- Problem
Repeat the whole of the data, keeping every detail the same.
─── Data ───
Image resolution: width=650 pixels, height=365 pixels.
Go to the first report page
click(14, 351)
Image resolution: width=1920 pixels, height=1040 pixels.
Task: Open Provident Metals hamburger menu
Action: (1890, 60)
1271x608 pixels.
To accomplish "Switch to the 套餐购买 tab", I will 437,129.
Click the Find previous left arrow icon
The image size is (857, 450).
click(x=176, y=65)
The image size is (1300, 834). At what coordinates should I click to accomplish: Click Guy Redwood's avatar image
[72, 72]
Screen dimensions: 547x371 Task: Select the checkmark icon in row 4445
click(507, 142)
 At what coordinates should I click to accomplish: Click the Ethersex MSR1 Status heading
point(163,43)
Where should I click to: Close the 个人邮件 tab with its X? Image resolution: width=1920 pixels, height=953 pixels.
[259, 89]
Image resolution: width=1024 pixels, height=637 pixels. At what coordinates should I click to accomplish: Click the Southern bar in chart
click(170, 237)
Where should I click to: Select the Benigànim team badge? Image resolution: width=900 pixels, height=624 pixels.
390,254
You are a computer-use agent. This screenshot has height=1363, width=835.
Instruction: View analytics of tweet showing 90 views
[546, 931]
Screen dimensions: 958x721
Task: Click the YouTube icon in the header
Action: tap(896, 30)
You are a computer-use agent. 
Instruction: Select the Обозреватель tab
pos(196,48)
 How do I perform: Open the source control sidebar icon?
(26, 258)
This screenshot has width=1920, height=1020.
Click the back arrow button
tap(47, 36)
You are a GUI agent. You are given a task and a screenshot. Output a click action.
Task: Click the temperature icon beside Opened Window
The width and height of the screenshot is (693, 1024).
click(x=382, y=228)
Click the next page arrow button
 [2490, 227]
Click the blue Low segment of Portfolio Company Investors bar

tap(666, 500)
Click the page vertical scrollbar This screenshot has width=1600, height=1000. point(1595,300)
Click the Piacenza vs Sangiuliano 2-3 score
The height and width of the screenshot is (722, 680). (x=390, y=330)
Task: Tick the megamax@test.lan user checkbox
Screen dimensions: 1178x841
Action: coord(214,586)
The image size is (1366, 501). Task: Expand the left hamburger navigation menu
───
- Answer box
Image resolution: width=650 pixels, height=365 pixels.
Go to the first report page
click(14, 351)
Image resolution: width=1920 pixels, height=1040 pixels.
Task: Open Provident Metals hamburger menu
Action: (1890, 60)
1271x608 pixels.
To accomplish "Switch to the 套餐购买 tab", I will 437,129.
Click the Find previous left arrow icon
The image size is (857, 450).
click(x=176, y=65)
The image size is (1300, 834). At what coordinates should I click to accomplish: Click Guy Redwood's avatar image
[72, 72]
Screen dimensions: 547x371 Task: Select the checkmark icon in row 4445
click(507, 142)
 At what coordinates should I click to accomplish: Click the Ethersex MSR1 Status heading
point(163,43)
Where should I click to: Close the 个人邮件 tab with its X? Image resolution: width=1920 pixels, height=953 pixels.
[259, 89]
Image resolution: width=1024 pixels, height=637 pixels. At what coordinates should I click to accomplish: Click the Southern bar in chart
click(170, 237)
Where should I click to: Select the Benigànim team badge? Image resolution: width=900 pixels, height=624 pixels.
390,254
You are a computer-use agent. This screenshot has height=1363, width=835.
Instruction: View analytics of tweet showing 90 views
[546, 931]
Screen dimensions: 958x721
Task: Click the YouTube icon in the header
Action: tap(896, 30)
You are a computer-use agent. 
Instruction: Select the Обозреватель tab
pos(196,48)
 How do I perform: Open the source control sidebar icon?
(26, 258)
This screenshot has width=1920, height=1020.
Click the back arrow button
tap(47, 36)
You are a GUI agent. You are given a task and a screenshot. Output a click action.
Task: Click the temperature icon beside Opened Window
The width and height of the screenshot is (693, 1024).
click(x=382, y=228)
Click the next page arrow button
 [2490, 227]
Click the blue Low segment of Portfolio Company Investors bar

tap(666, 500)
Click the page vertical scrollbar This screenshot has width=1600, height=1000. point(1595,300)
Click the Piacenza vs Sangiuliano 2-3 score
The height and width of the screenshot is (722, 680). (x=390, y=330)
Task: Tick the megamax@test.lan user checkbox
Screen dimensions: 1178x841
Action: coord(214,586)
The image size is (1366, 501). Task: Expand the left hamburger navigation menu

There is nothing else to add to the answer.